Content starts
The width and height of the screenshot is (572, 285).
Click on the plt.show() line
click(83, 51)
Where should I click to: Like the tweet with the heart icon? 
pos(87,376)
Content ends
> **What is expected**: To complete this exercise, set down every line above exactly once more.

> **Task response**:
The width and height of the screenshot is (572, 285).
Click on the plt.show() line
click(83, 51)
Where should I click to: Like the tweet with the heart icon? 
pos(87,376)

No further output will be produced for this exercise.